ASSIGNED TASK:
Should the entries contain pictures, leave them out and return exactly the lines from the first through the line holding "Zgłoś (238, 204)".

Collection entries
▼▼▼

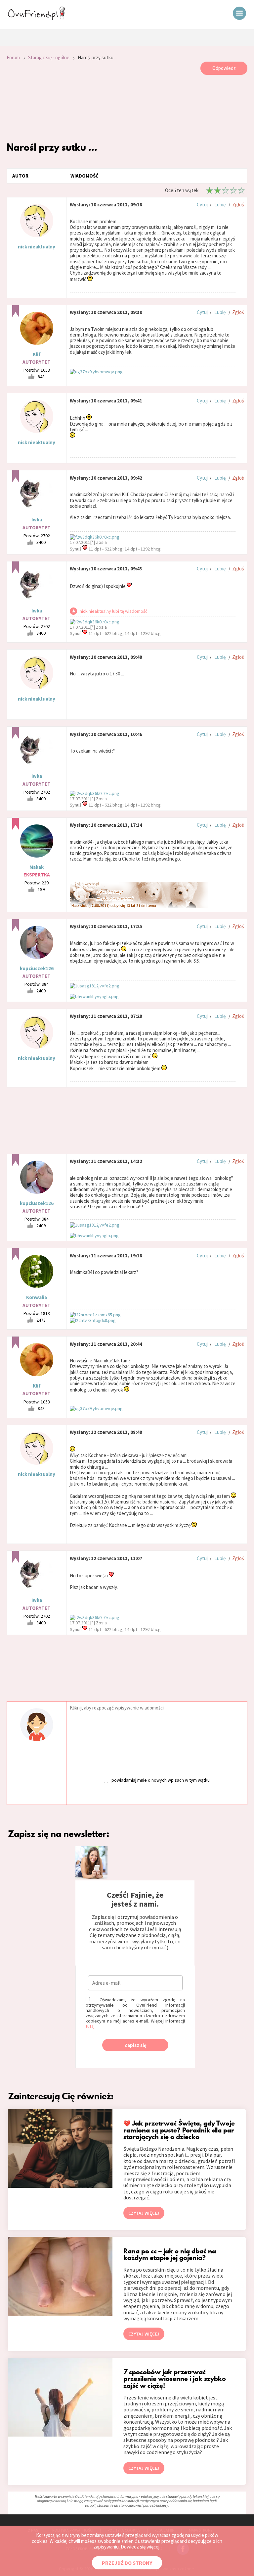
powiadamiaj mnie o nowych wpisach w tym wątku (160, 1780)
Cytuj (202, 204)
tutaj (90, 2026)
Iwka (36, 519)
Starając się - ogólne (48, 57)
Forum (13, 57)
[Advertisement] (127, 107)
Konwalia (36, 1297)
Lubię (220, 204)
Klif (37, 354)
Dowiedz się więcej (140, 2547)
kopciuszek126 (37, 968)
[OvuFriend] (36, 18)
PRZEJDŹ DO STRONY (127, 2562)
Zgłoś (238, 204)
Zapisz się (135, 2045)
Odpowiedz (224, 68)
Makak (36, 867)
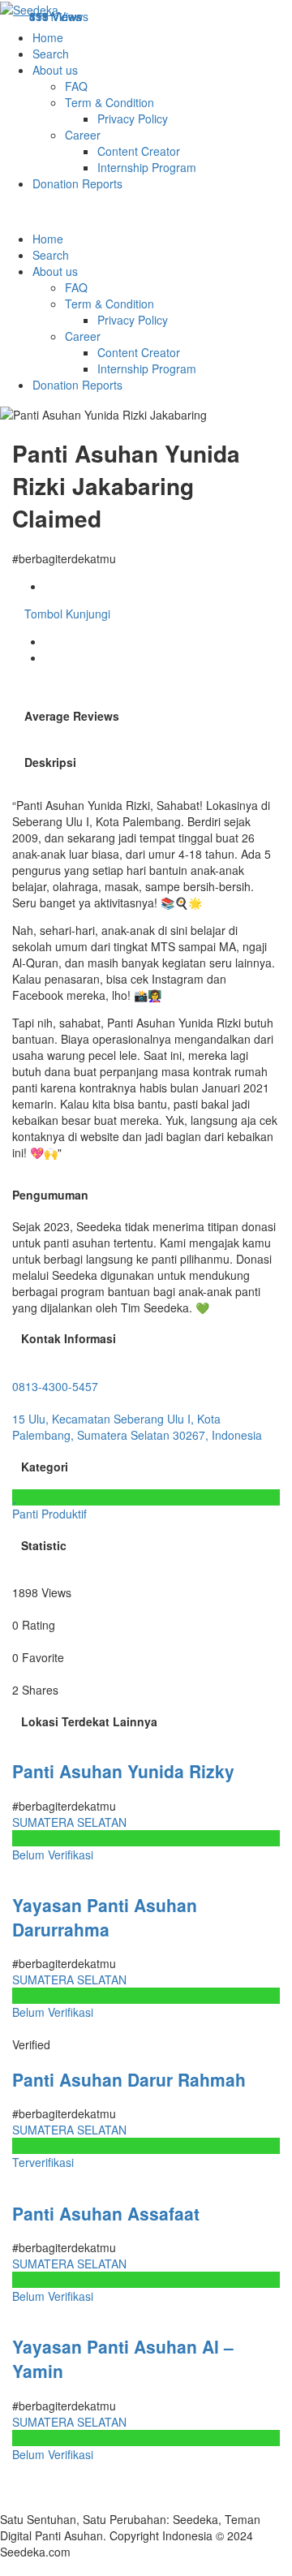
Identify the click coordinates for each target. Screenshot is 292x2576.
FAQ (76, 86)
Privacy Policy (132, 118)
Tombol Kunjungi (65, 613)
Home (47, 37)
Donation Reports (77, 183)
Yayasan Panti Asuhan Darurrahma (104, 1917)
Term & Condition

▲▲▲

SOLUTION FOR THIS EXERCISE:
powiadamiaj mnie o nowych wpisach w tym wątku (160, 1780)
Cytuj (202, 204)
tutaj (90, 2026)
Iwka (36, 519)
Starając się - ogólne (48, 57)
Forum (13, 57)
[Advertisement] (127, 107)
Konwalia (36, 1297)
Lubię (220, 204)
Klif (37, 354)
Dowiedz się więcej (140, 2547)
kopciuszek126 (37, 968)
[OvuFriend] (36, 18)
PRZEJDŹ DO STRONY (127, 2562)
Zgłoś (238, 204)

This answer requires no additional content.